◆ **EXERCISE DIRECTIONS**
Your answer must be every line below, repeated exactly.

Saved data entries

────────────────────────────────────────

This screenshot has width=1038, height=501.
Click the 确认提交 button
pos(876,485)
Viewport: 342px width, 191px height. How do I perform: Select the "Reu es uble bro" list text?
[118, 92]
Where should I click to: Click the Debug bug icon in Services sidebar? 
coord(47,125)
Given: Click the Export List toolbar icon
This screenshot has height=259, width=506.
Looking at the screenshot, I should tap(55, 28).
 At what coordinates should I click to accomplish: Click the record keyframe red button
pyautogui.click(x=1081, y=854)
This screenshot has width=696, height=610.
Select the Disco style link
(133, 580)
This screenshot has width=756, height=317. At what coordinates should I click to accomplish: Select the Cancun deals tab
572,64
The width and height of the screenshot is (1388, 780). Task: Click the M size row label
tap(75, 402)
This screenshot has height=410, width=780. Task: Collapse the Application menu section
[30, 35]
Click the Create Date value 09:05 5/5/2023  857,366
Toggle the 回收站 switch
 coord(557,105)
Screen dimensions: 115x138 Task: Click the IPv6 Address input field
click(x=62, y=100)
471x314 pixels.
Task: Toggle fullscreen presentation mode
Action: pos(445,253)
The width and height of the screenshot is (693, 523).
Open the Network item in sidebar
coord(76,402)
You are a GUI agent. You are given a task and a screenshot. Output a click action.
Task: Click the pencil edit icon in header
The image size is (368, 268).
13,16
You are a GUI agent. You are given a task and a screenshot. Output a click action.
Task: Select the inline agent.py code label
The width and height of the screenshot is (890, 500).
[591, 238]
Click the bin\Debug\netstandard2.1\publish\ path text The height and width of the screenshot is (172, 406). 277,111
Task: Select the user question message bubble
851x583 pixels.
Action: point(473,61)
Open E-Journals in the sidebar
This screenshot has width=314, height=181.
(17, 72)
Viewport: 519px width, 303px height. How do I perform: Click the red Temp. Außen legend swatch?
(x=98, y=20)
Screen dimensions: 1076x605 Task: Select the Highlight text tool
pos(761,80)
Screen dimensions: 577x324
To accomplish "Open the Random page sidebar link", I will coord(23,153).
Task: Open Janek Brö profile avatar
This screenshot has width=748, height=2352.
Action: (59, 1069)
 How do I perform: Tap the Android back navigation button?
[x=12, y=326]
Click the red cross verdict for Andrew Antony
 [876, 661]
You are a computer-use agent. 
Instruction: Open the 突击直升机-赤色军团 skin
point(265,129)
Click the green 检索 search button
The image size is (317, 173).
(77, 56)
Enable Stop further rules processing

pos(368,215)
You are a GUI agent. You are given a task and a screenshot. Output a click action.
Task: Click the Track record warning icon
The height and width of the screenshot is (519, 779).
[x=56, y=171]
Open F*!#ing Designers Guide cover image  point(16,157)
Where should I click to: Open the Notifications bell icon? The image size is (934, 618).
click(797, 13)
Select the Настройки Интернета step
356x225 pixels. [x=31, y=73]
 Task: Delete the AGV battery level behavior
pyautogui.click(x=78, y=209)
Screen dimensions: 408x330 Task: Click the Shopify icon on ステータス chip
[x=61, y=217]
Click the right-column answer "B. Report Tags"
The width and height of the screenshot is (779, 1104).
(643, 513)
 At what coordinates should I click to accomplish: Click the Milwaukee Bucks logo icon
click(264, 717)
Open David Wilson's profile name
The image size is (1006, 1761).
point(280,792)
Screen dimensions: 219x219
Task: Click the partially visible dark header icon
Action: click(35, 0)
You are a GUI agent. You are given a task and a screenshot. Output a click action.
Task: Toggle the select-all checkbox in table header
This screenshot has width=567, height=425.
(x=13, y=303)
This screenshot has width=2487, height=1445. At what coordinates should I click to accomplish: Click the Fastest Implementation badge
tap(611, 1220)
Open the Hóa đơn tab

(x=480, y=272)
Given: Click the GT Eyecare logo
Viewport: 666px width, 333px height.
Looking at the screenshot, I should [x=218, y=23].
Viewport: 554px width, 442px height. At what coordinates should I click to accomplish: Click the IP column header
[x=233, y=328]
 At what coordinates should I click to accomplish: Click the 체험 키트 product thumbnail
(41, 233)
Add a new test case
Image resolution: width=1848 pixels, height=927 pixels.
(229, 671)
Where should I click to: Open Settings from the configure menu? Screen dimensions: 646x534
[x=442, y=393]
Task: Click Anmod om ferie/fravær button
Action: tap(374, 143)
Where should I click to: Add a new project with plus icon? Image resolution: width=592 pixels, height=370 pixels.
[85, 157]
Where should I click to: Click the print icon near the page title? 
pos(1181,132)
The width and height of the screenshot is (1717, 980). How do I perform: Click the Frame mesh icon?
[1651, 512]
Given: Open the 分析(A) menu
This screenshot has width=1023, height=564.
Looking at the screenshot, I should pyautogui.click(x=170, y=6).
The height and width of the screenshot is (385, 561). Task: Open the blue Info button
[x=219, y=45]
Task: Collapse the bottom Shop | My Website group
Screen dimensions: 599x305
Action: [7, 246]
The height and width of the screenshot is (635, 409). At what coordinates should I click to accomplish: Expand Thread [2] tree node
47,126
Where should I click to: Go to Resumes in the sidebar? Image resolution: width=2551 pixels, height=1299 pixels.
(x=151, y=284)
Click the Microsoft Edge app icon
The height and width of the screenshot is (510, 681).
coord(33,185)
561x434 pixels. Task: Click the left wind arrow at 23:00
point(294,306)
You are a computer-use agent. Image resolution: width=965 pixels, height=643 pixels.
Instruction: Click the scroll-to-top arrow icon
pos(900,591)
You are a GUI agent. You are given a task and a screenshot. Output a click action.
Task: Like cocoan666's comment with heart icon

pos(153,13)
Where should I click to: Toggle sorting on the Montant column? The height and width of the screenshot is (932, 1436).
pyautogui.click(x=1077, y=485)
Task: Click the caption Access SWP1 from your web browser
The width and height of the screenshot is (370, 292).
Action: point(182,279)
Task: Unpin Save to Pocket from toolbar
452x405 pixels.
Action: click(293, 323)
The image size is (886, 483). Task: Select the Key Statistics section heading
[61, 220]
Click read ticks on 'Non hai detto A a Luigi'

────────────────────────────────────────

◆ **ANSWER TO THE PROBLEM**
This screenshot has width=1038, height=501.
Click the 确认提交 button
pos(876,485)
Viewport: 342px width, 191px height. How do I perform: Select the "Reu es uble bro" list text?
[118, 92]
Where should I click to: Click the Debug bug icon in Services sidebar? 
coord(47,125)
Given: Click the Export List toolbar icon
This screenshot has height=259, width=506.
Looking at the screenshot, I should tap(55, 28).
 At what coordinates should I click to accomplish: Click the record keyframe red button
pyautogui.click(x=1081, y=854)
This screenshot has width=696, height=610.
Select the Disco style link
(133, 580)
This screenshot has width=756, height=317. At what coordinates should I click to accomplish: Select the Cancun deals tab
572,64
The width and height of the screenshot is (1388, 780). Task: Click the M size row label
tap(75, 402)
This screenshot has height=410, width=780. Task: Collapse the Application menu section
[30, 35]
Click the Create Date value 09:05 5/5/2023  857,366
Toggle the 回收站 switch
 coord(557,105)
Screen dimensions: 115x138 Task: Click the IPv6 Address input field
click(x=62, y=100)
471x314 pixels.
Task: Toggle fullscreen presentation mode
Action: pos(445,253)
The width and height of the screenshot is (693, 523).
Open the Network item in sidebar
coord(76,402)
You are a GUI agent. You are given a task and a screenshot. Output a click action.
Task: Click the pencil edit icon in header
The image size is (368, 268).
13,16
You are a GUI agent. You are given a task and a screenshot. Output a click action.
Task: Select the inline agent.py code label
The width and height of the screenshot is (890, 500).
[591, 238]
Click the bin\Debug\netstandard2.1\publish\ path text The height and width of the screenshot is (172, 406). 277,111
Task: Select the user question message bubble
851x583 pixels.
Action: point(473,61)
Open E-Journals in the sidebar
This screenshot has width=314, height=181.
(17, 72)
Viewport: 519px width, 303px height. How do I perform: Click the red Temp. Außen legend swatch?
(x=98, y=20)
Screen dimensions: 1076x605 Task: Select the Highlight text tool
pos(761,80)
Screen dimensions: 577x324
To accomplish "Open the Random page sidebar link", I will coord(23,153).
Task: Open Janek Brö profile avatar
This screenshot has width=748, height=2352.
Action: (59, 1069)
 How do I perform: Tap the Android back navigation button?
[x=12, y=326]
Click the red cross verdict for Andrew Antony
 [876, 661]
You are a computer-use agent. 
Instruction: Open the 突击直升机-赤色军团 skin
point(265,129)
Click the green 检索 search button
The image size is (317, 173).
(77, 56)
Enable Stop further rules processing

pos(368,215)
You are a GUI agent. You are given a task and a screenshot. Output a click action.
Task: Click the Track record warning icon
The height and width of the screenshot is (519, 779).
[x=56, y=171]
Open F*!#ing Designers Guide cover image  point(16,157)
Where should I click to: Open the Notifications bell icon? The image size is (934, 618).
click(797, 13)
Select the Настройки Интернета step
356x225 pixels. [x=31, y=73]
 Task: Delete the AGV battery level behavior
pyautogui.click(x=78, y=209)
Screen dimensions: 408x330 Task: Click the Shopify icon on ステータス chip
[x=61, y=217]
Click the right-column answer "B. Report Tags"
The width and height of the screenshot is (779, 1104).
(643, 513)
 At what coordinates should I click to accomplish: Click the Milwaukee Bucks logo icon
click(264, 717)
Open David Wilson's profile name
The image size is (1006, 1761).
point(280,792)
Screen dimensions: 219x219
Task: Click the partially visible dark header icon
Action: click(35, 0)
You are a GUI agent. You are given a task and a screenshot. Output a click action.
Task: Toggle the select-all checkbox in table header
This screenshot has width=567, height=425.
(x=13, y=303)
This screenshot has width=2487, height=1445. At what coordinates should I click to accomplish: Click the Fastest Implementation badge
tap(611, 1220)
Open the Hóa đơn tab

(x=480, y=272)
Given: Click the GT Eyecare logo
Viewport: 666px width, 333px height.
Looking at the screenshot, I should [x=218, y=23].
Viewport: 554px width, 442px height. At what coordinates should I click to accomplish: Click the IP column header
[x=233, y=328]
 At what coordinates should I click to accomplish: Click the 체험 키트 product thumbnail
(41, 233)
Add a new test case
Image resolution: width=1848 pixels, height=927 pixels.
(229, 671)
Where should I click to: Open Settings from the configure menu? Screen dimensions: 646x534
[x=442, y=393]
Task: Click Anmod om ferie/fravær button
Action: tap(374, 143)
Where should I click to: Add a new project with plus icon? Image resolution: width=592 pixels, height=370 pixels.
[85, 157]
Where should I click to: Click the print icon near the page title? 
pos(1181,132)
The width and height of the screenshot is (1717, 980). How do I perform: Click the Frame mesh icon?
[1651, 512]
Given: Open the 分析(A) menu
This screenshot has width=1023, height=564.
Looking at the screenshot, I should pyautogui.click(x=170, y=6).
The height and width of the screenshot is (385, 561). Task: Open the blue Info button
[x=219, y=45]
Task: Collapse the bottom Shop | My Website group
Screen dimensions: 599x305
Action: [7, 246]
The height and width of the screenshot is (635, 409). At what coordinates should I click to accomplish: Expand Thread [2] tree node
47,126
Where should I click to: Go to Resumes in the sidebar? Image resolution: width=2551 pixels, height=1299 pixels.
(x=151, y=284)
Click the Microsoft Edge app icon
The height and width of the screenshot is (510, 681).
coord(33,185)
561x434 pixels. Task: Click the left wind arrow at 23:00
point(294,306)
You are a computer-use agent. Image resolution: width=965 pixels, height=643 pixels.
Instruction: Click the scroll-to-top arrow icon
pos(900,591)
You are a GUI agent. You are given a task and a screenshot. Output a click action.
Task: Like cocoan666's comment with heart icon

pos(153,13)
Where should I click to: Toggle sorting on the Montant column? The height and width of the screenshot is (932, 1436).
pyautogui.click(x=1077, y=485)
Task: Click the caption Access SWP1 from your web browser
The width and height of the screenshot is (370, 292).
Action: point(182,279)
Task: Unpin Save to Pocket from toolbar
452x405 pixels.
Action: click(293, 323)
The image size is (886, 483). Task: Select the Key Statistics section heading
[61, 220]
Click read ticks on 'Non hai detto A a Luigi'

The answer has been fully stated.